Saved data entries
[Start of section]

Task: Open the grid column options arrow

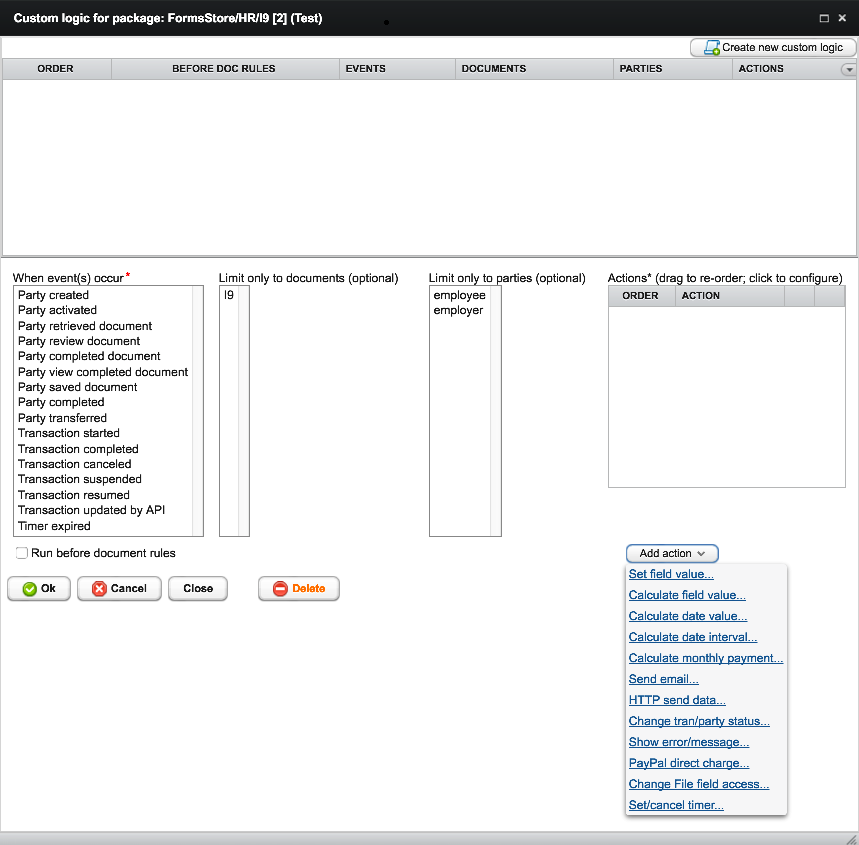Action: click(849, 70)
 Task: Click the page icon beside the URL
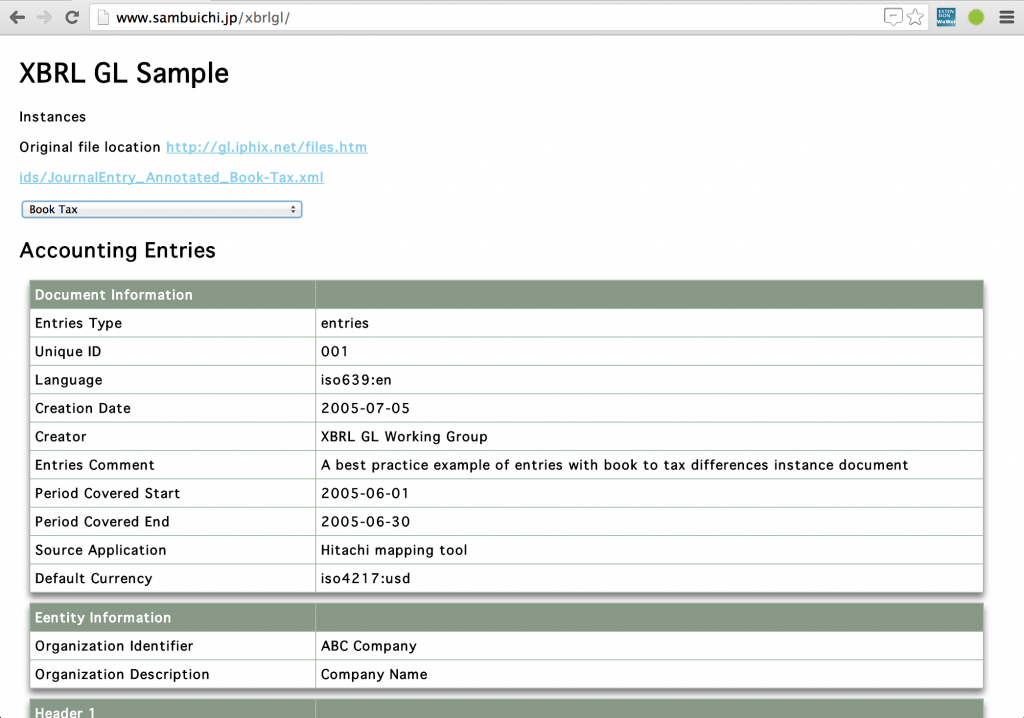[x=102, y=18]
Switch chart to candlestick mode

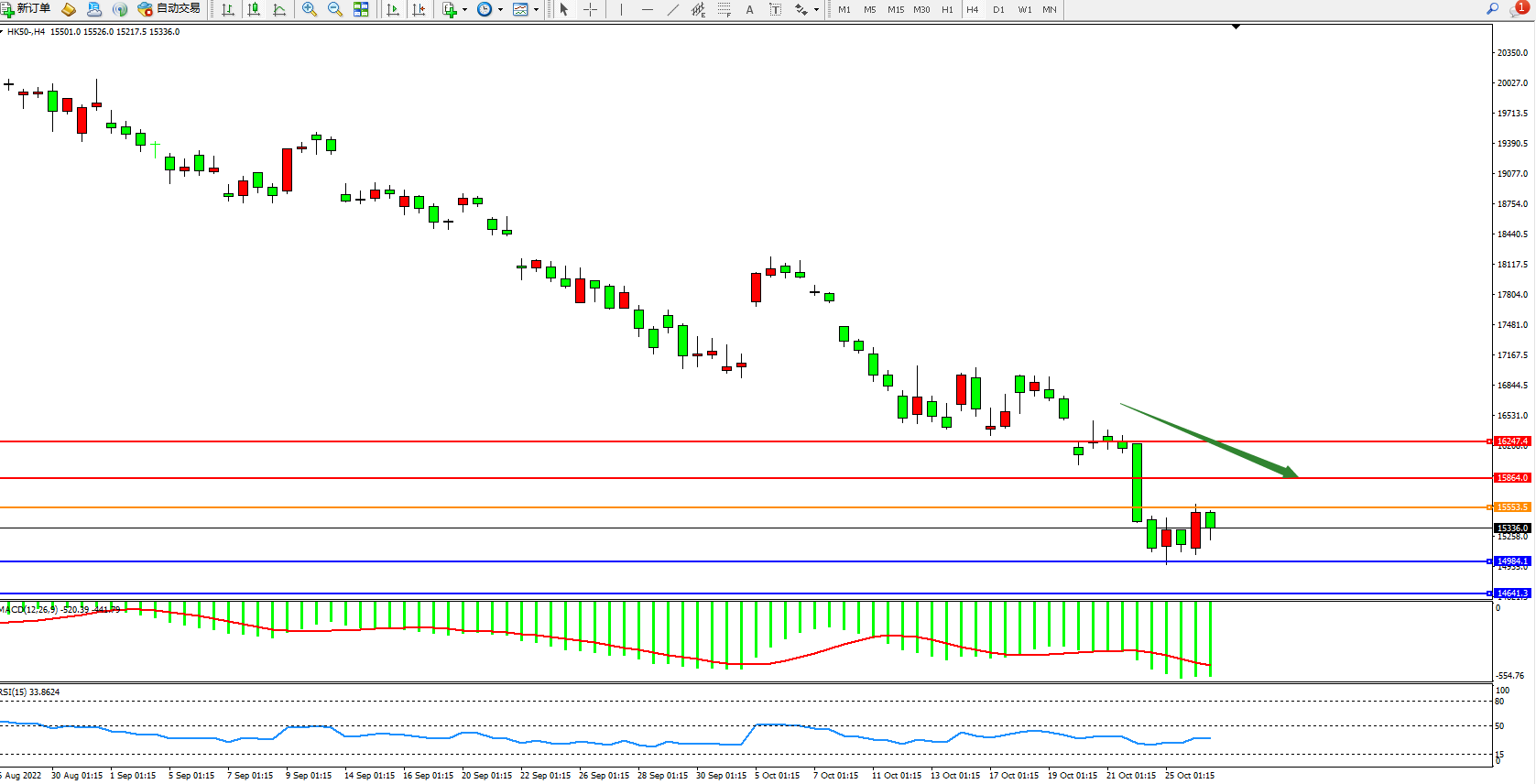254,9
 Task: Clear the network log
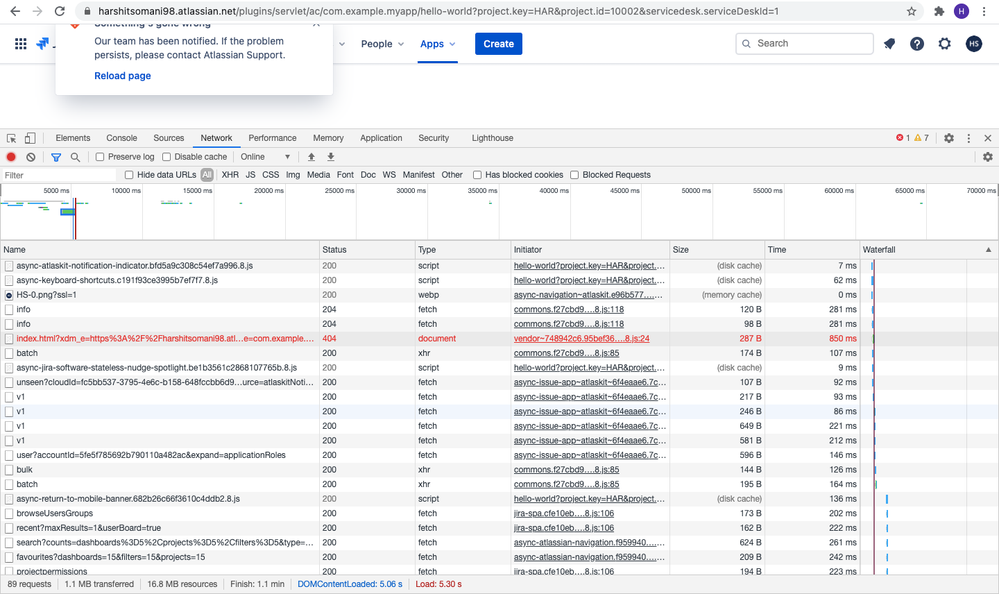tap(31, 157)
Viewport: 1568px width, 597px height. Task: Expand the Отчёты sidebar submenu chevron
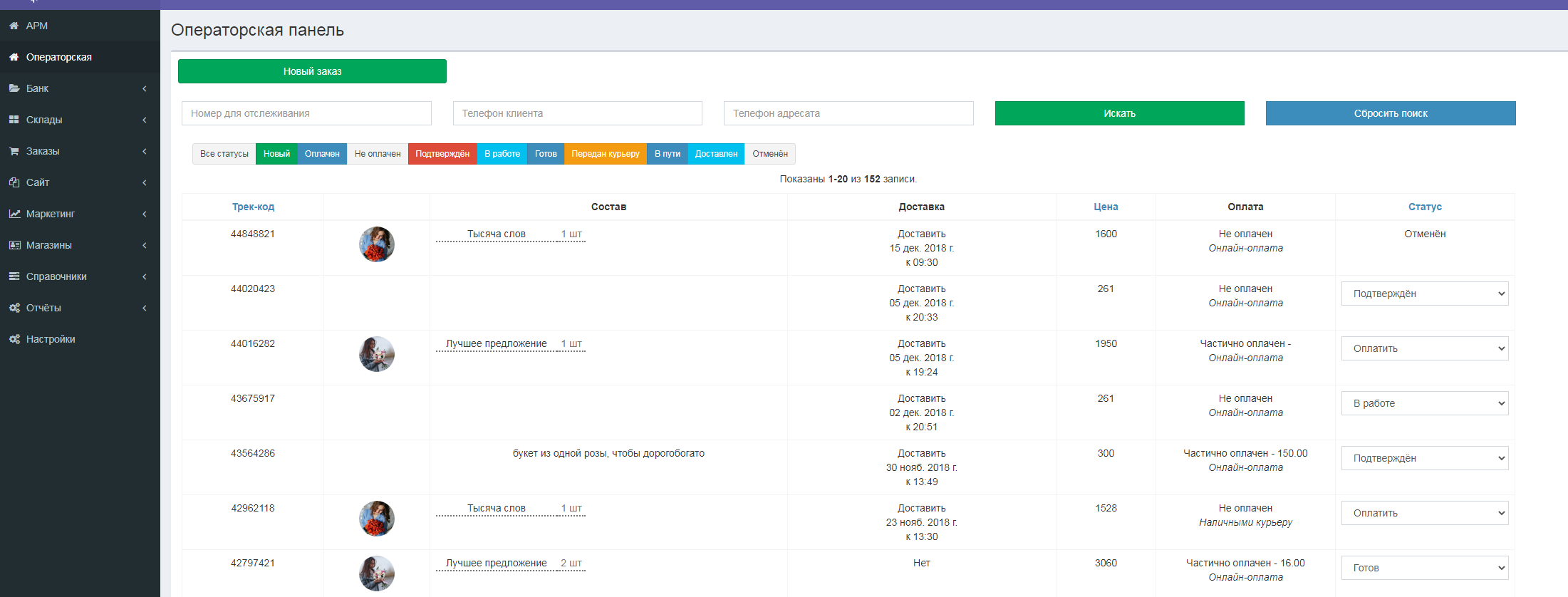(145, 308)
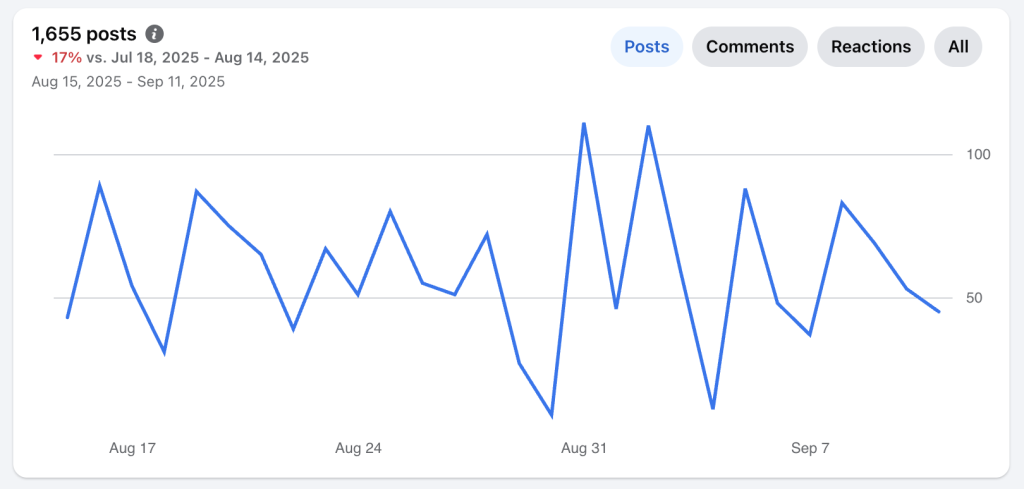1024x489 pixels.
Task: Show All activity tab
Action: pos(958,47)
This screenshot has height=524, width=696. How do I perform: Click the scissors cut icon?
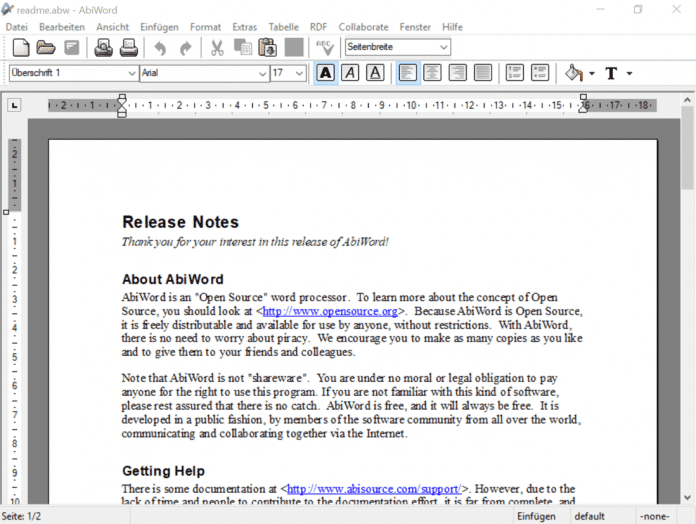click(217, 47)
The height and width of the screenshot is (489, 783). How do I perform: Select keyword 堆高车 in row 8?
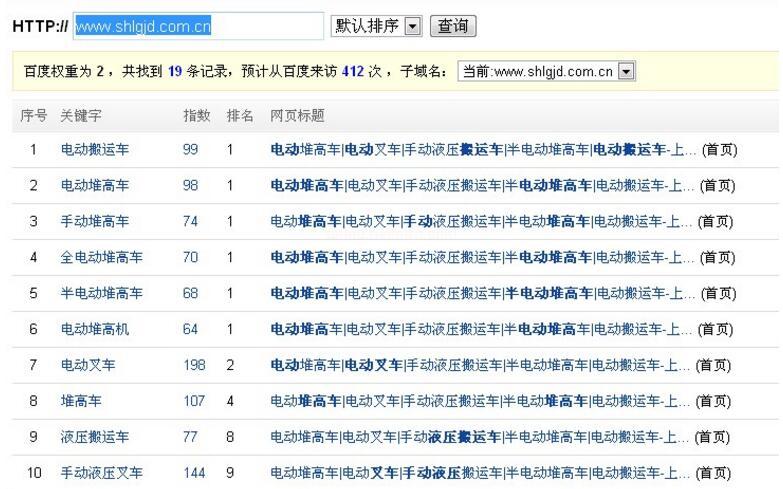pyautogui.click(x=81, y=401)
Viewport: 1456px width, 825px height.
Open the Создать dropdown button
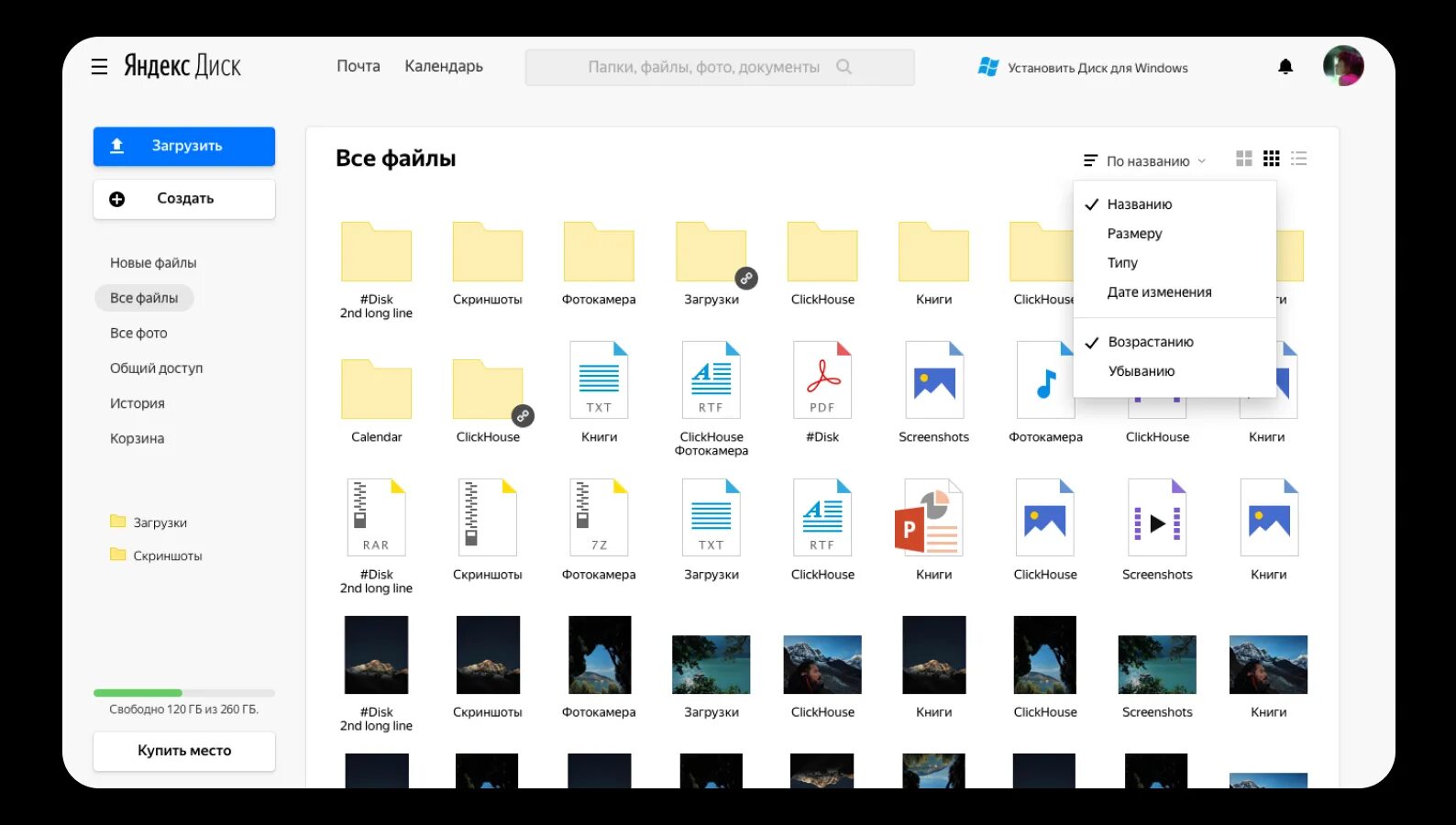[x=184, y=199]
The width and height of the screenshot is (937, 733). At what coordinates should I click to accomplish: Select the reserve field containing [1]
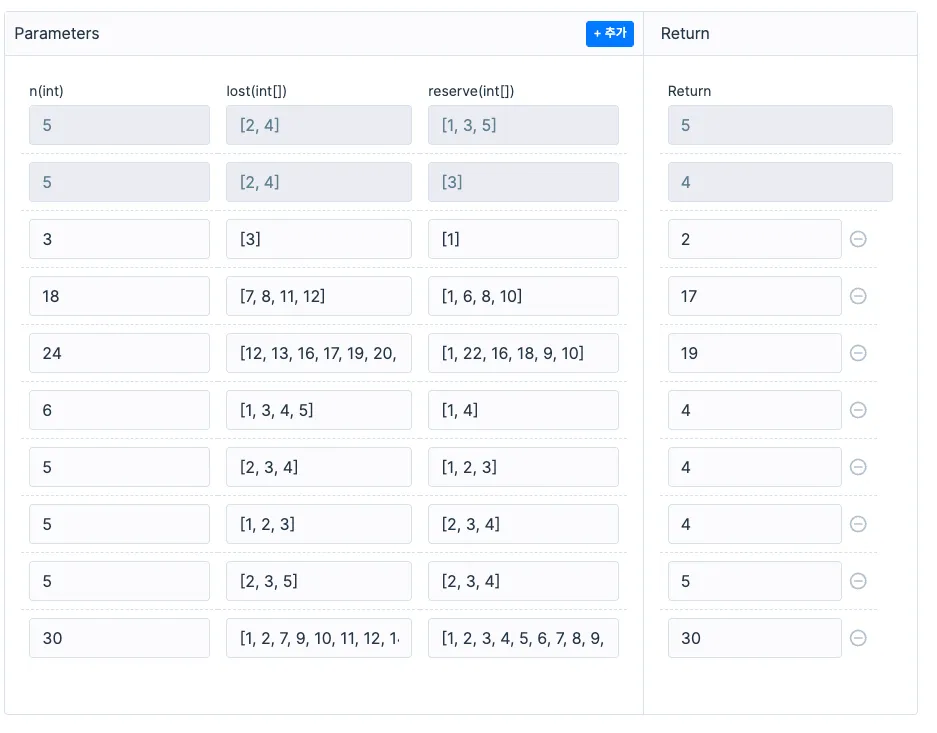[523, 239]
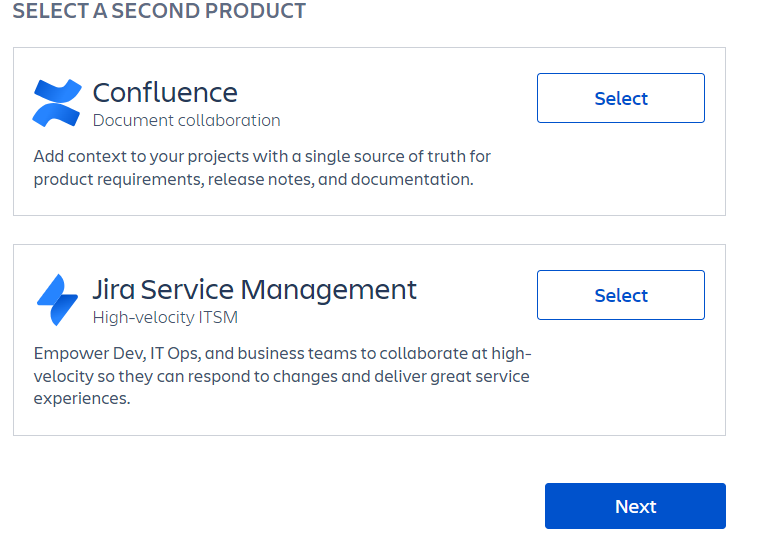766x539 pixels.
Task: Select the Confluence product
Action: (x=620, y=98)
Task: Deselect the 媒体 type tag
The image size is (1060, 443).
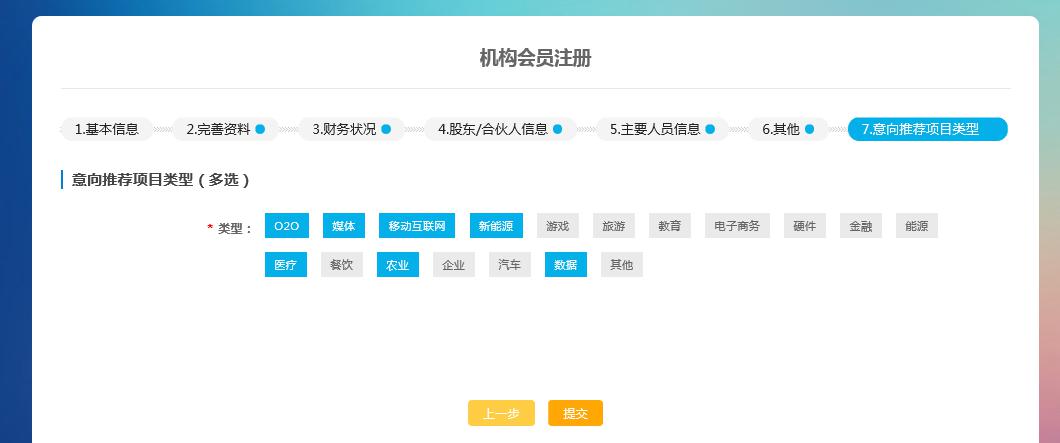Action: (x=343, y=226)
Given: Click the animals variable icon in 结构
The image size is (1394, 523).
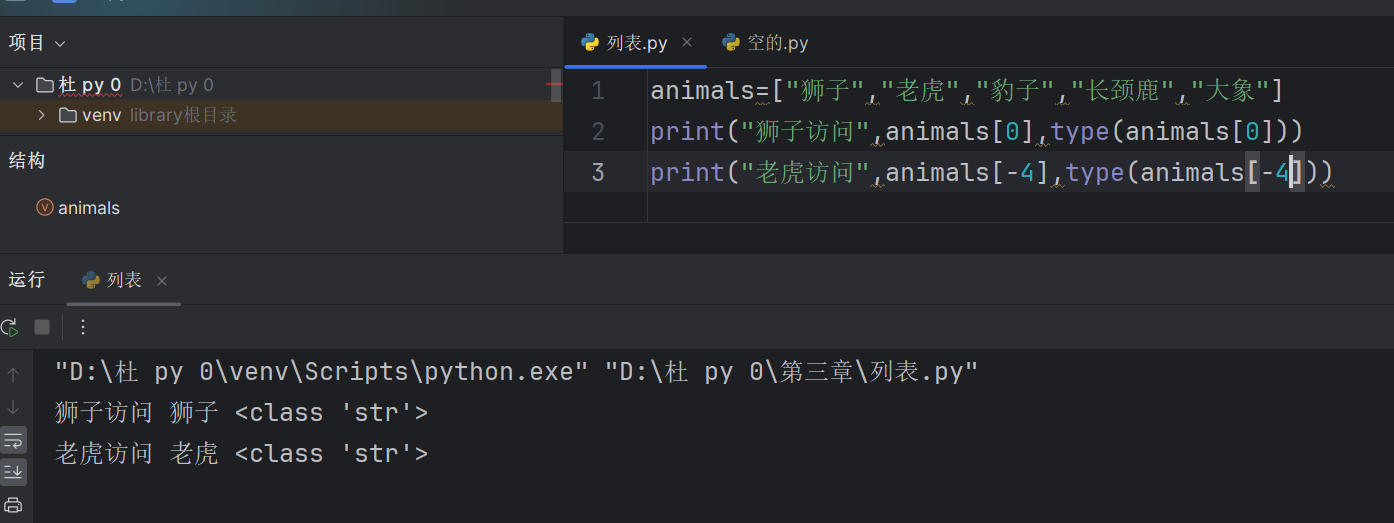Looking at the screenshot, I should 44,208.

[End of section]

- About this exercise -
What must be output is the exact run of lines from the one holding "Open the Создать dropdown button" through the end of the entries above, both ends included, minus the pictures.

- Solution for this problem -
Open the Создать dropdown button
[x=184, y=199]
The width and height of the screenshot is (937, 733). At what coordinates should I click to accomplish: Select the reserve field containing [1]
[523, 239]
766x539 pixels.
Task: Select the Confluence product
Action: (x=620, y=98)
Task: Deselect the 媒体 type tag
The image size is (1060, 443).
Action: (x=343, y=226)
Given: Click the animals variable icon in 结构
The image size is (1394, 523).
Looking at the screenshot, I should 44,208.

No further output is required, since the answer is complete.